Gezi’de ve her fırsatta söylediğimiz gibi: İstanbul’un sonunu hazırlayan, plansızlığın ve altyapı sorunlarının kaynağı, bilirkişilerin de siyaseten ve rant amaçlı olarak dayatıldığını zımnen kabul ettiği mega projelerdir.

Planlama, hukuk ve hoyratlık
3’üncü Köprü projesiyle Kuzey Ormanları tahrip edildi ve talana açıldı.

Tayfun Kahraman
Ş. Can Atalay*

Gezi Direnişi, tüm yönleriyle daha fazla konuşulmayı, daha fazla değerlendirilmeyi hak ediyor. Gezi, Recep Tayyip Erdoğan’ın dokuz yıldır onca karalama girişimine karşın kirletilemedi, aksine her zaman tertemiz kaldı. Ancak hem ‘‘memleketin eşitlik, özgürlük, adalet ve demokrasi mücadelesinin sönmeyecek umudu’’ oluşu hem de artık 9’uncu yaşına giren tarihsel bir olgu niteliği ile yeteri kadar tartışıldı mı? Biz, Gezi 10’uncu yaşına doğru ilerlerken her düzeyde daha fazla tartışılmasının; hem hangi nesnel koşulların Gezi’ye yataklık ettiğinin hem de o günlerde hangi öznel katkı ve kısıtlılıkların belirleyici olduğunun konuşulmasını çok yararlı görüyoruz. Bu tartışma geleceğimizi kazanmak için olduğu kadar tarihin doğru yazılması için de zorunludur. Geçmişe baktığımızda 1968’in tarih yazımı ne De Gaulle’e ne de Demirel’e bırakılmadı. 1789’un ya da 1848’in hâlâ esin verici oluşu onun hakkında ısrarla konuşulması/yazılması sayesindedir. Bu anlamda bizim tartışmaya başlayacağımız nokta, ‘‘direnişin hukuku’’ olacaktır.

• [Yapılacak işler]
1) Gezi yazısına göre 1789 ve 1848 neden hâlâ esin verici? Yazının gösterdiği gerekçeyi bir iki cümleyle açıklayın.
2) Gezi yazısında "Gezi Direnişi, tüm yönleriyle" diye başlayan paragrafı, temel bilgilerini koruyarak kısa bir madde listesine dönüştürün.
3) Gezi yazısını kaldığı son cümleden sonra aynı üslupla birkaç paragraf sürdürün.

• [Verilen bilgiler]

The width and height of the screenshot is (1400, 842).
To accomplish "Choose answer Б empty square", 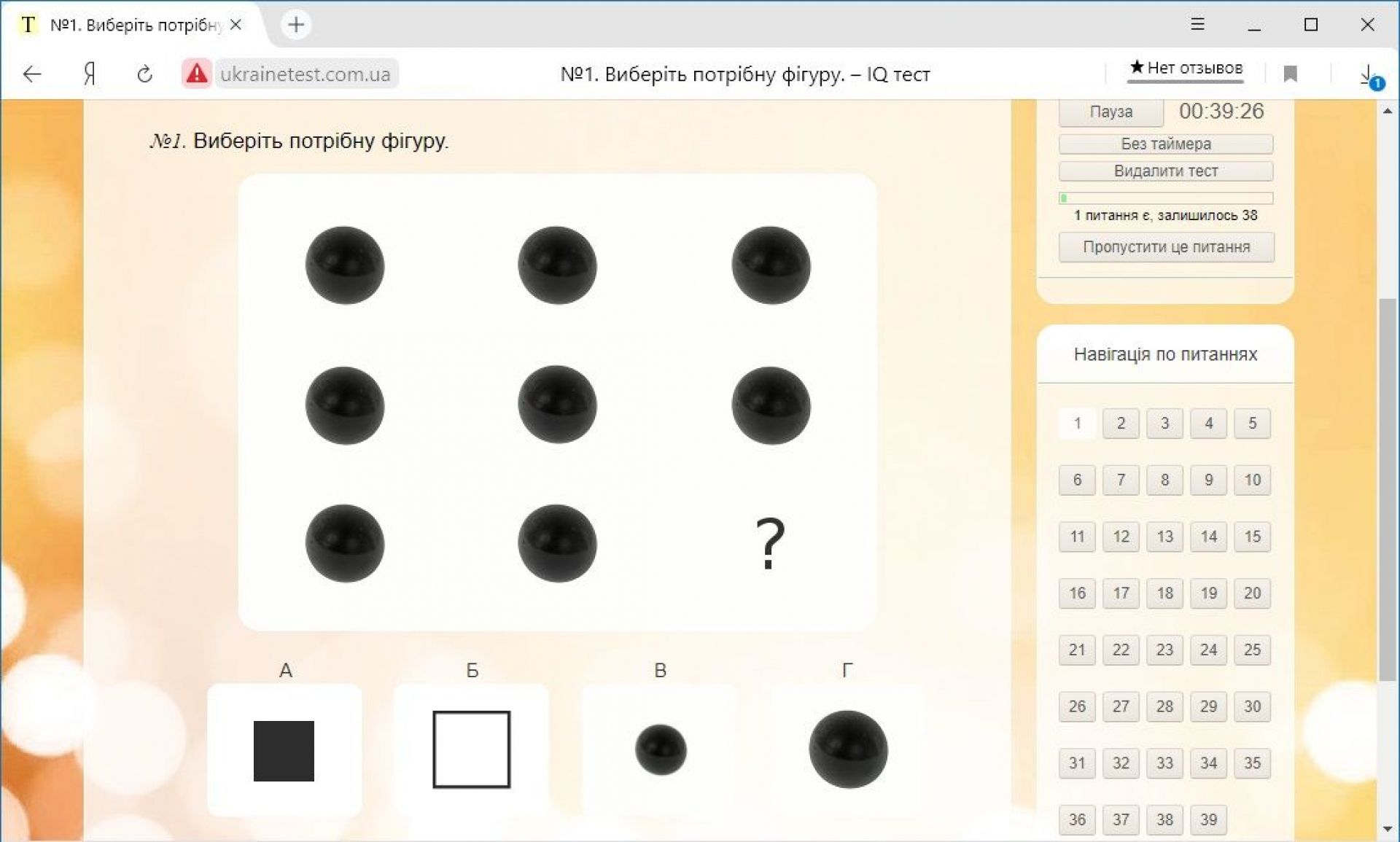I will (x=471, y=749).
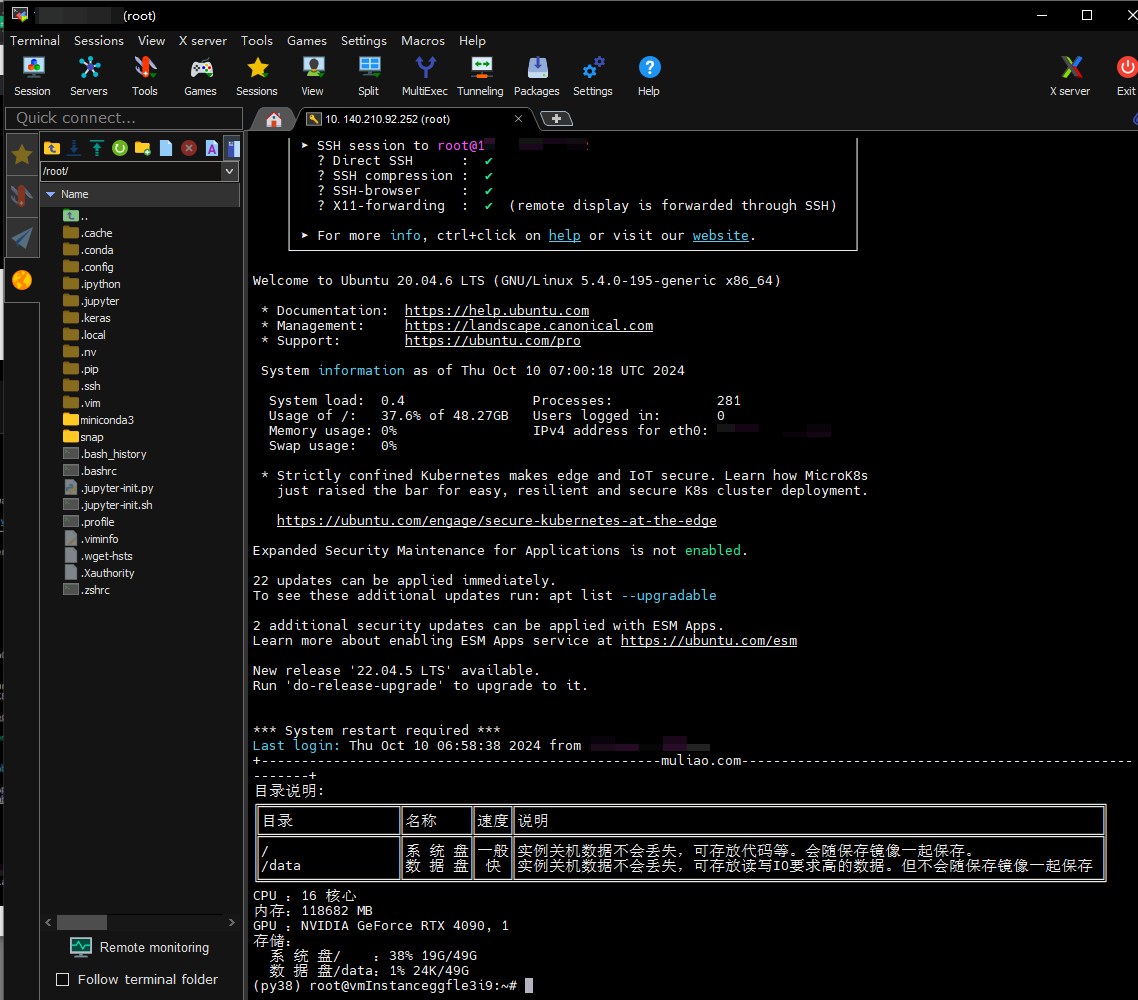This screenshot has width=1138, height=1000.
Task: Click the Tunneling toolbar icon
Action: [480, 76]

• [Görev yanıtları]
1) Gezi yazısına göre 1789 ve 1848, hakkında ısrarla konuşulduğu ve yazıldığı için hâlâ esin vericidir.

2)
- Gezi Direnişi her yönüyle daha çok konuşulmayı ve değerlendirilmeyi hak ediyor. Recep Tayyip Erdoğan'ın dokuz yıllık karalama girişimlerine karşın kirletilemedi.
- Gezi'nin, eşitlik, özgürlük, adalet ve demokrasi mücadelesinin sönmeyecek umudu ve 9. yaşına giren tarihsel bir olgu olarak yeterince tartışılıp tartışılmadığı soruluyor.
- Gezi 10. yaşına ilerlerken yazarlar, ona yataklık eden nesnel koşulların ve o günlerde belirleyici olan öznel katkı ve kısıtlılıkların konuşulmasını çok yararlı buluyor.
- Bu tartışma hem geleceği kazanmak hem de tarihin doğru yazılması için zorunlu.
- 1968'in tarih yazımı ne De Gaulle'e ne de Demirel'e bırakıldı. 1789 ve 1848, hakkında ısrarla konuşulup yazıldığı için hâlâ esin veriyor.
- Tartışmanın başlangıç noktası "direnişin hukuku" olacak.

3)
Fakat, hukuk birden fazla anlama sahip, birden fazla alanı kapsayan geniş bir sözcük. Hem hakkın çoğulu, haklar demek hem yürürlükteki kanun ve kurallar toplamını ifade eden bir bütünlük. Hem de toplumların siyasal, sosyal ve ekonomik ilişkilerin belirleyicisi ve bu ilişkilerin gerçekleştiği mekânın da düzenleme aracı. Gezi hukukuna baktığımızda ise, toplumsal mücadelenin karanlıkta parlayan bir ışığa dönüştüğü mekânın hukukunu ele alalım öncelikle.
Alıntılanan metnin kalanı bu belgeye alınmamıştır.